◆ WHAT THIS TASK INVOLVES: From the first line to the last, repeat the data below exactly.

◆ SOURCE DATA:
-- -- --
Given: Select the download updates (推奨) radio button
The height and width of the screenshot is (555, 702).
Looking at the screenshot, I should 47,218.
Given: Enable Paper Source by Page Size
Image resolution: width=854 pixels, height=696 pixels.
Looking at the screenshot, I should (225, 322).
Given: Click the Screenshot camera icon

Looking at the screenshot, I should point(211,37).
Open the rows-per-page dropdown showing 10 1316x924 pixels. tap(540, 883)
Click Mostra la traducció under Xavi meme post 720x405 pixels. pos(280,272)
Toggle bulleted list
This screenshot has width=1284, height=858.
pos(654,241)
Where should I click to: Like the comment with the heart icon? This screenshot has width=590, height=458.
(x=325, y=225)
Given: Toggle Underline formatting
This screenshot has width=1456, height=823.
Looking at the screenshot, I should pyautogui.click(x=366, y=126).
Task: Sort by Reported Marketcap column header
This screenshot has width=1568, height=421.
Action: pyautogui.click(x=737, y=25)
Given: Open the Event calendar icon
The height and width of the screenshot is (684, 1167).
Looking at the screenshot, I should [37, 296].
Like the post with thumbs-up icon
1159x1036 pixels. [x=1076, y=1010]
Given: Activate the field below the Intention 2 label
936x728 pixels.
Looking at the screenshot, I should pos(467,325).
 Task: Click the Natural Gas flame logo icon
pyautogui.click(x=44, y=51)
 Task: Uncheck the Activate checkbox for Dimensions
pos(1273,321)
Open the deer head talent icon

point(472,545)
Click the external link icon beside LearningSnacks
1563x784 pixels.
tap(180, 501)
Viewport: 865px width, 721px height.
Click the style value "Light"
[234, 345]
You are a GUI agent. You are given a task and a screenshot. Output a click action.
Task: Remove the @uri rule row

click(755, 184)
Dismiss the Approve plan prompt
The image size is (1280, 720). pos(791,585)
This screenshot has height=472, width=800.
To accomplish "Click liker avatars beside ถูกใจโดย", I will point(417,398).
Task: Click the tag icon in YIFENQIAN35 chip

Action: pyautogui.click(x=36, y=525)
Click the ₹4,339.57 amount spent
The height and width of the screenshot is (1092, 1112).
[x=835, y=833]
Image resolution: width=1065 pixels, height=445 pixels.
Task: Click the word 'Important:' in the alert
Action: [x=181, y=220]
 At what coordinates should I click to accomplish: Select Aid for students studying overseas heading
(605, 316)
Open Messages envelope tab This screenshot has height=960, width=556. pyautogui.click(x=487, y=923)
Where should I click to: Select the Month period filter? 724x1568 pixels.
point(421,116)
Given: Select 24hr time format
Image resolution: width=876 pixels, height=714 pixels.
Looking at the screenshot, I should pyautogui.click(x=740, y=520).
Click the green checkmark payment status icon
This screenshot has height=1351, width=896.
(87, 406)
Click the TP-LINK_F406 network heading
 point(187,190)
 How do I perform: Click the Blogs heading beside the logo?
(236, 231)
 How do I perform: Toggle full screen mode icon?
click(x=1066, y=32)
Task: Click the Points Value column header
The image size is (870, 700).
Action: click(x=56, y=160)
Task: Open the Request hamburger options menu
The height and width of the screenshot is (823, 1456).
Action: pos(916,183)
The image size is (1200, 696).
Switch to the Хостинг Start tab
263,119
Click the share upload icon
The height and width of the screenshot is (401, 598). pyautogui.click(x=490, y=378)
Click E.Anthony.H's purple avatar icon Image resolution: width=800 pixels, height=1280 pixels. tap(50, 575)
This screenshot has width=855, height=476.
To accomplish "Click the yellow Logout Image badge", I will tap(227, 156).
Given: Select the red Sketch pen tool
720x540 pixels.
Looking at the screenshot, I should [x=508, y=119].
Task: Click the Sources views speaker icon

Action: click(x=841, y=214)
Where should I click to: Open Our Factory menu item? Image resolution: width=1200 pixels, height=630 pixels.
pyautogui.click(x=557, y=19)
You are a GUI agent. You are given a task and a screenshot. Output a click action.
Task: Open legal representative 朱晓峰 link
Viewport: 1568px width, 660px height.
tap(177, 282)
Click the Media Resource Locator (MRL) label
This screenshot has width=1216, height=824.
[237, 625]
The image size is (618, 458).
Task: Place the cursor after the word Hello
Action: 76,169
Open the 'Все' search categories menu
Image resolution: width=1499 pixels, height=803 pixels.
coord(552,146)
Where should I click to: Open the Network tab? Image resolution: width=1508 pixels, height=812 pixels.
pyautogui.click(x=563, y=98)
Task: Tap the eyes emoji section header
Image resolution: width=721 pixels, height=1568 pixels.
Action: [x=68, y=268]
-- -- --
◆ WRITTEN REPLY:
Given: Select the download updates (推奨) radio button
The height and width of the screenshot is (555, 702).
Looking at the screenshot, I should 47,218.
Given: Enable Paper Source by Page Size
Image resolution: width=854 pixels, height=696 pixels.
Looking at the screenshot, I should (225, 322).
Given: Click the Screenshot camera icon

Looking at the screenshot, I should point(211,37).
Open the rows-per-page dropdown showing 10 1316x924 pixels. tap(540, 883)
Click Mostra la traducció under Xavi meme post 720x405 pixels. pos(280,272)
Toggle bulleted list
This screenshot has width=1284, height=858.
pos(654,241)
Where should I click to: Like the comment with the heart icon? This screenshot has width=590, height=458.
(x=325, y=225)
Given: Toggle Underline formatting
This screenshot has width=1456, height=823.
Looking at the screenshot, I should pyautogui.click(x=366, y=126).
Task: Sort by Reported Marketcap column header
This screenshot has width=1568, height=421.
Action: pyautogui.click(x=737, y=25)
Given: Open the Event calendar icon
The height and width of the screenshot is (684, 1167).
Looking at the screenshot, I should [37, 296].
Like the post with thumbs-up icon
1159x1036 pixels. [x=1076, y=1010]
Given: Activate the field below the Intention 2 label
936x728 pixels.
Looking at the screenshot, I should pos(467,325).
 Task: Click the Natural Gas flame logo icon
pyautogui.click(x=44, y=51)
 Task: Uncheck the Activate checkbox for Dimensions
pos(1273,321)
Open the deer head talent icon

point(472,545)
Click the external link icon beside LearningSnacks
1563x784 pixels.
tap(180, 501)
Viewport: 865px width, 721px height.
Click the style value "Light"
[234, 345]
You are a GUI agent. You are given a task and a screenshot. Output a click action.
Task: Remove the @uri rule row

click(755, 184)
Dismiss the Approve plan prompt
The image size is (1280, 720). pos(791,585)
This screenshot has height=472, width=800.
To accomplish "Click liker avatars beside ถูกใจโดย", I will point(417,398).
Task: Click the tag icon in YIFENQIAN35 chip

Action: pyautogui.click(x=36, y=525)
Click the ₹4,339.57 amount spent
The height and width of the screenshot is (1092, 1112).
[x=835, y=833]
Image resolution: width=1065 pixels, height=445 pixels.
Task: Click the word 'Important:' in the alert
Action: [x=181, y=220]
 At what coordinates should I click to accomplish: Select Aid for students studying overseas heading
(605, 316)
Open Messages envelope tab This screenshot has height=960, width=556. pyautogui.click(x=487, y=923)
Where should I click to: Select the Month period filter? 724x1568 pixels.
point(421,116)
Given: Select 24hr time format
Image resolution: width=876 pixels, height=714 pixels.
Looking at the screenshot, I should pyautogui.click(x=740, y=520).
Click the green checkmark payment status icon
This screenshot has height=1351, width=896.
(87, 406)
Click the TP-LINK_F406 network heading
 point(187,190)
 How do I perform: Click the Blogs heading beside the logo?
(236, 231)
 How do I perform: Toggle full screen mode icon?
click(x=1066, y=32)
Task: Click the Points Value column header
The image size is (870, 700).
Action: click(x=56, y=160)
Task: Open the Request hamburger options menu
The height and width of the screenshot is (823, 1456).
Action: pos(916,183)
The image size is (1200, 696).
Switch to the Хостинг Start tab
263,119
Click the share upload icon
The height and width of the screenshot is (401, 598). pyautogui.click(x=490, y=378)
Click E.Anthony.H's purple avatar icon Image resolution: width=800 pixels, height=1280 pixels. tap(50, 575)
This screenshot has width=855, height=476.
To accomplish "Click the yellow Logout Image badge", I will tap(227, 156).
Given: Select the red Sketch pen tool
720x540 pixels.
Looking at the screenshot, I should [x=508, y=119].
Task: Click the Sources views speaker icon

Action: click(x=841, y=214)
Where should I click to: Open Our Factory menu item? Image resolution: width=1200 pixels, height=630 pixels.
pyautogui.click(x=557, y=19)
You are a GUI agent. You are given a task and a screenshot. Output a click action.
Task: Open legal representative 朱晓峰 link
Viewport: 1568px width, 660px height.
tap(177, 282)
Click the Media Resource Locator (MRL) label
This screenshot has width=1216, height=824.
[237, 625]
The image size is (618, 458).
Task: Place the cursor after the word Hello
Action: 76,169
Open the 'Все' search categories menu
Image resolution: width=1499 pixels, height=803 pixels.
coord(552,146)
Where should I click to: Open the Network tab? Image resolution: width=1508 pixels, height=812 pixels.
pyautogui.click(x=563, y=98)
Task: Tap the eyes emoji section header
Image resolution: width=721 pixels, height=1568 pixels.
Action: [x=68, y=268]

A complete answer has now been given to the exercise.